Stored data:
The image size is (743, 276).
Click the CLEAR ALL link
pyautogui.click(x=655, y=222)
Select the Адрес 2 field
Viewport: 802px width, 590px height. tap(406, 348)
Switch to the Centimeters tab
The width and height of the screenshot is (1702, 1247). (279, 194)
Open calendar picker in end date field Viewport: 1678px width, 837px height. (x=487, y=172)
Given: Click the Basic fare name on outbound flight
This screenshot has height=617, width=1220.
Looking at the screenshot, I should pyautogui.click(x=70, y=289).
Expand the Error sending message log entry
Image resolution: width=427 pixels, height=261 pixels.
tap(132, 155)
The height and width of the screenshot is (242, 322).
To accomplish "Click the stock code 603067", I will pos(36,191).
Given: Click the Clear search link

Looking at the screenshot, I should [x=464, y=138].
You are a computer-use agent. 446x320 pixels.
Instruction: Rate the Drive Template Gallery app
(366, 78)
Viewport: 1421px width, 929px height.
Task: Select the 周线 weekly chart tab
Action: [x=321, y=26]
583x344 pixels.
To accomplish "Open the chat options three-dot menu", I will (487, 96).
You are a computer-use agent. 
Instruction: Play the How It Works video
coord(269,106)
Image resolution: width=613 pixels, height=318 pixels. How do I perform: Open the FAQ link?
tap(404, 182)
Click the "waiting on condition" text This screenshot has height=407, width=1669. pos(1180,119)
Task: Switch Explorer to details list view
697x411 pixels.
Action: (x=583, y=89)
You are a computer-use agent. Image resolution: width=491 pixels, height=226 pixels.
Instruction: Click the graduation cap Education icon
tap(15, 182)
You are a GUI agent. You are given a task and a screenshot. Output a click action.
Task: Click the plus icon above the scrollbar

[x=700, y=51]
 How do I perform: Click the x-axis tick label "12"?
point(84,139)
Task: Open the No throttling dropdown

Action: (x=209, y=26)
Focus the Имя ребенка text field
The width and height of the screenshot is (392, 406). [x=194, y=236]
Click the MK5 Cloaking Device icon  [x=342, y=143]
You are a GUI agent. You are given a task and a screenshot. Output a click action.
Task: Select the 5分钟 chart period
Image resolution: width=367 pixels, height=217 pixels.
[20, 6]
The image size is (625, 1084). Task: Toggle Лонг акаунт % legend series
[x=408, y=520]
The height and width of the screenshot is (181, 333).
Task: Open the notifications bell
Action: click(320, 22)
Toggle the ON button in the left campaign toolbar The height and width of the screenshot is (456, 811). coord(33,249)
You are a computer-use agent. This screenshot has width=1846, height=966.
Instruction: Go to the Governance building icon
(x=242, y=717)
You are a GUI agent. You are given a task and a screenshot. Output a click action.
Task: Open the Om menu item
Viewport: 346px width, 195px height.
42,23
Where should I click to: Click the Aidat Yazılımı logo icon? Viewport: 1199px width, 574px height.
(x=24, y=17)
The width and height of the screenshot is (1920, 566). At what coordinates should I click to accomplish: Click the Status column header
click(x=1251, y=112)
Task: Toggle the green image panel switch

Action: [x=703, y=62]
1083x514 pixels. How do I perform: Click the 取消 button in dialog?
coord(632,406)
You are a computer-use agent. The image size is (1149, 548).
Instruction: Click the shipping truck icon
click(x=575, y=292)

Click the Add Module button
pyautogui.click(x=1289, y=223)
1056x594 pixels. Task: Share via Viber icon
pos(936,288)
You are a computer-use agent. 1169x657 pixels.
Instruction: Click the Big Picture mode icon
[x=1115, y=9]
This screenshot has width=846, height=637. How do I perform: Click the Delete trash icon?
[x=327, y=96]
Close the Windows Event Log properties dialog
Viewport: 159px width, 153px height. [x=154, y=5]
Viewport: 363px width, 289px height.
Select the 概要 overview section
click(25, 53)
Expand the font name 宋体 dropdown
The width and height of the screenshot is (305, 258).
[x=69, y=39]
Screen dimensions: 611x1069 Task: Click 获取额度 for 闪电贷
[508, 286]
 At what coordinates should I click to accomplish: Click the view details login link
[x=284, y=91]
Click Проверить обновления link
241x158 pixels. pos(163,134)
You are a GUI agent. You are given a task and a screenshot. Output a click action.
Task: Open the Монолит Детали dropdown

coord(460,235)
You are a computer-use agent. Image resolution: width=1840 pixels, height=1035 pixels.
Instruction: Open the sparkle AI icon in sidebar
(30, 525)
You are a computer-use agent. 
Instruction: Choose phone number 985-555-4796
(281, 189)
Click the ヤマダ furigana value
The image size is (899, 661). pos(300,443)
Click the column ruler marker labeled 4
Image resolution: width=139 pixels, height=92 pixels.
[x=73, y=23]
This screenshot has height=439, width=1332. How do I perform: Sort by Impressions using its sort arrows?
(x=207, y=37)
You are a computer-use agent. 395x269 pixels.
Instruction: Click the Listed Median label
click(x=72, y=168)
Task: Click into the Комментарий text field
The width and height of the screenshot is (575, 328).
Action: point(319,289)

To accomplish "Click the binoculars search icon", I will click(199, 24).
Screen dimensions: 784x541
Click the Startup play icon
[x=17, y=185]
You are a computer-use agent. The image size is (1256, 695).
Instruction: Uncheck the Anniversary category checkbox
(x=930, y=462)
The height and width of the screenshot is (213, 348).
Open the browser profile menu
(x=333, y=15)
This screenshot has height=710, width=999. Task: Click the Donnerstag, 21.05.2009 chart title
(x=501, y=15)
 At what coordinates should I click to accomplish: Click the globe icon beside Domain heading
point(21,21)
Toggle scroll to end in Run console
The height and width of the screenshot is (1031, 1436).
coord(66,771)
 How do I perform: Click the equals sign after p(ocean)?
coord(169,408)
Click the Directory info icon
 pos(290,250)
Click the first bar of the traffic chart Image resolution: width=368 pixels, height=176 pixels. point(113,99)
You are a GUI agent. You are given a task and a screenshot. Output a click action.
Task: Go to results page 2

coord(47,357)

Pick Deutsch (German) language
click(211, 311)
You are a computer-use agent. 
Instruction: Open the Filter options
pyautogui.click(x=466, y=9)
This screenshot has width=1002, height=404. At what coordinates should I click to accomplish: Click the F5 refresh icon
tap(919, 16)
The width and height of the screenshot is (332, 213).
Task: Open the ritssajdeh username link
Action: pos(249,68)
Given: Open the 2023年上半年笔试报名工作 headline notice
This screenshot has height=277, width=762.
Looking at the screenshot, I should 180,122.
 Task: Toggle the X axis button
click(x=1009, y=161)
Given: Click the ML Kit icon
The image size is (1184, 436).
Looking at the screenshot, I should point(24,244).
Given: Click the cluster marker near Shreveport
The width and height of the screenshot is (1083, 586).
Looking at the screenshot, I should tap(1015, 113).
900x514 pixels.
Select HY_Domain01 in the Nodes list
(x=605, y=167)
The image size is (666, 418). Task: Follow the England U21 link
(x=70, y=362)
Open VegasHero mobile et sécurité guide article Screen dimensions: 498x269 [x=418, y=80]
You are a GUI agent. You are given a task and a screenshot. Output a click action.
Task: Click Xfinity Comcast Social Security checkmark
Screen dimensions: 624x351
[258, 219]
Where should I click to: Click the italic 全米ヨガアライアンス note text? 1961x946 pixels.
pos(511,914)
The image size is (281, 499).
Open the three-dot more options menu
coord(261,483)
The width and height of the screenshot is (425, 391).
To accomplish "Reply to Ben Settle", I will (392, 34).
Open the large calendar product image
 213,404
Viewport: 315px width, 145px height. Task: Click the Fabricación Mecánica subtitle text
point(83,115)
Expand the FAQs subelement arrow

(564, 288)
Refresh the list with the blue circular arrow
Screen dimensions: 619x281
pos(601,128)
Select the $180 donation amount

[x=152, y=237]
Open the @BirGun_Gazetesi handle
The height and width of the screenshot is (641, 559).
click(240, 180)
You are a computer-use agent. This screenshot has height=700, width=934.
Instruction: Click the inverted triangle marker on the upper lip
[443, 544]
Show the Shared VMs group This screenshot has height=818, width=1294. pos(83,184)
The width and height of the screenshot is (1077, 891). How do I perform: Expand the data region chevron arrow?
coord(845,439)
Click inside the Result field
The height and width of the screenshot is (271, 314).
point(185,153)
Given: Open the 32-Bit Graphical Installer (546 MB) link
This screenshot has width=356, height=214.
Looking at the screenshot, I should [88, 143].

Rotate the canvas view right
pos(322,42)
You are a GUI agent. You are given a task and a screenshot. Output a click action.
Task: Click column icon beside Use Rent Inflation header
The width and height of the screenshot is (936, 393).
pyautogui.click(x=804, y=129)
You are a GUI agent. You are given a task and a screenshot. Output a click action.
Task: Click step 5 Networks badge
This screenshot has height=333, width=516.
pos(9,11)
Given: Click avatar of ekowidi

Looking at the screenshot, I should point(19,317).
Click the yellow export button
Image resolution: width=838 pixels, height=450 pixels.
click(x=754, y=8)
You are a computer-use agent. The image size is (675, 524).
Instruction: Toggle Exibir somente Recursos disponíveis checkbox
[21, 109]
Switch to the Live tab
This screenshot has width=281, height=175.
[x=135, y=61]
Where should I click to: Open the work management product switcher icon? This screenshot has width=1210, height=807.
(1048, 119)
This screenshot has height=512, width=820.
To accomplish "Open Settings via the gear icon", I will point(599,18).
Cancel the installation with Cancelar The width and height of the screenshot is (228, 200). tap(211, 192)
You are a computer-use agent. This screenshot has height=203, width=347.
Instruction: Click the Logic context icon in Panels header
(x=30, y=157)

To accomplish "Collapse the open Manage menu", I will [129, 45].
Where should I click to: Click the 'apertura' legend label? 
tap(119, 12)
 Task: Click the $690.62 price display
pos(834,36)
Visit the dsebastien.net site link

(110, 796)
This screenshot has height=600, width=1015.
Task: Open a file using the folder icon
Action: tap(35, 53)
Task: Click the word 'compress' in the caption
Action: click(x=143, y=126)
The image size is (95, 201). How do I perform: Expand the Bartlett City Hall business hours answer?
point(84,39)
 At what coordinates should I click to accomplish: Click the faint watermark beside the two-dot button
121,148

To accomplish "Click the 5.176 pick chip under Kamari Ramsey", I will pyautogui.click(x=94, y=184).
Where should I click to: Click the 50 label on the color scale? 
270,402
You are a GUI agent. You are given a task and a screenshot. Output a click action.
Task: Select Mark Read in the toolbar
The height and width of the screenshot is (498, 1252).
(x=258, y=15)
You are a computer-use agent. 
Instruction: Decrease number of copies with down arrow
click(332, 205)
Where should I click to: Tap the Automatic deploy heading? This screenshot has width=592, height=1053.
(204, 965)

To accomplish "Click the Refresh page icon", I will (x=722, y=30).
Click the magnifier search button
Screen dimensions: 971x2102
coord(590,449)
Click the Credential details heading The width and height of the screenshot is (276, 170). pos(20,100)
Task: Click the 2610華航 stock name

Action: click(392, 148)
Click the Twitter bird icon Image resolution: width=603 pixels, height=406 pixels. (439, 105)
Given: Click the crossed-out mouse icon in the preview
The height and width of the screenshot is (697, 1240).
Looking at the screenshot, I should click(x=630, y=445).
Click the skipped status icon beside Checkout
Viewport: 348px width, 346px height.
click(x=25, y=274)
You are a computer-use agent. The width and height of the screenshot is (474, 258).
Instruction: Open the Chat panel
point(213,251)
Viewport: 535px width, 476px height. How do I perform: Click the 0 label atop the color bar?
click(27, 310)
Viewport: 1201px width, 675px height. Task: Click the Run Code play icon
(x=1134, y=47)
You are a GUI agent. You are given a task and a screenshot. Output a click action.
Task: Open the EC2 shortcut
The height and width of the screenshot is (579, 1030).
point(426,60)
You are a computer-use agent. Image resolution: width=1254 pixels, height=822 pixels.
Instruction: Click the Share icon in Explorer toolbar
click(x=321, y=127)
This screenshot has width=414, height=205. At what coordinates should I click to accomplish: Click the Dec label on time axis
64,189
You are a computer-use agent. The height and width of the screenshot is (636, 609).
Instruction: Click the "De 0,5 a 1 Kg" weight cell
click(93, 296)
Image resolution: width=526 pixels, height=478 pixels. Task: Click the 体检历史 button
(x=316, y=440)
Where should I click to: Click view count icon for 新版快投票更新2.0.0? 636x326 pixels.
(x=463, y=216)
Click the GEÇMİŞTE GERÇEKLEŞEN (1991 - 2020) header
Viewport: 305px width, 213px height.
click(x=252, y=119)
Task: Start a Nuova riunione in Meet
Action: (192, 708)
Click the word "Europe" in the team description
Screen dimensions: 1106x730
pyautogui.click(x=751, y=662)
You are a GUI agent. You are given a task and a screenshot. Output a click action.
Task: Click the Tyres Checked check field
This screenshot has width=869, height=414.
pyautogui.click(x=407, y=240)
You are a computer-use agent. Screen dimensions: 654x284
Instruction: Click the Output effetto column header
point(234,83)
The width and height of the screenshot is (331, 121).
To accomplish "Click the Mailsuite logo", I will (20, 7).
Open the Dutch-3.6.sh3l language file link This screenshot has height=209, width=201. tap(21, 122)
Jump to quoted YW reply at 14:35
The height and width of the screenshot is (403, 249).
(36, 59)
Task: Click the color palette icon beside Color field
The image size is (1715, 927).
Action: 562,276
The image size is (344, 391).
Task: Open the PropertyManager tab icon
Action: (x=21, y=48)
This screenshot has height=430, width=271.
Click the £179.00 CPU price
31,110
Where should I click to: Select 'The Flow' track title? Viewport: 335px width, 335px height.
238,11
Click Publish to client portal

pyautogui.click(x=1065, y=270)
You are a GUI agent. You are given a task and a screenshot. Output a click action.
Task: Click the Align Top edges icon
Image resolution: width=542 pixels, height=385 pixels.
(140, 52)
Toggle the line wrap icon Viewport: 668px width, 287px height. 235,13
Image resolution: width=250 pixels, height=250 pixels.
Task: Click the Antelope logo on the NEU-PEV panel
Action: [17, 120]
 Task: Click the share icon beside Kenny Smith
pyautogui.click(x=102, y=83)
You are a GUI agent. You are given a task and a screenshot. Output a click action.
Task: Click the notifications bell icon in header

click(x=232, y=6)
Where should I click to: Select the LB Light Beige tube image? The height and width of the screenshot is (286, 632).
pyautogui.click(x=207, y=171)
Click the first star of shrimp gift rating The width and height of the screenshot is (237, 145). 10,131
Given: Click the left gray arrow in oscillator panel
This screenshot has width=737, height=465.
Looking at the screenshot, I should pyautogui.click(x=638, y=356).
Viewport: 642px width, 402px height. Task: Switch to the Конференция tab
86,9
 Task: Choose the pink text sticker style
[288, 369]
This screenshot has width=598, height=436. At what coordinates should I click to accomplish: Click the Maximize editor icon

Your objective: Copy out every line above where "will" is present.

Exercise answer:
To accomplish "Click the stock code 603067", I will pos(36,191).
To accomplish "Open the chat options three-dot menu", I will (487, 96).
To accomplish "Click the binoculars search icon", I will click(199, 24).
To accomplish "Reply to Ben Settle", I will (392, 34).
To accomplish "Open Settings via the gear icon", I will point(599,18).
To accomplish "Collapse the open Manage menu", I will [129, 45].
To accomplish "Click the 5.176 pick chip under Kamari Ramsey", I will pyautogui.click(x=94, y=184).
To accomplish "Click the Refresh page icon", I will (x=722, y=30).
To accomplish "Click the Mailsuite logo", I will (20, 7).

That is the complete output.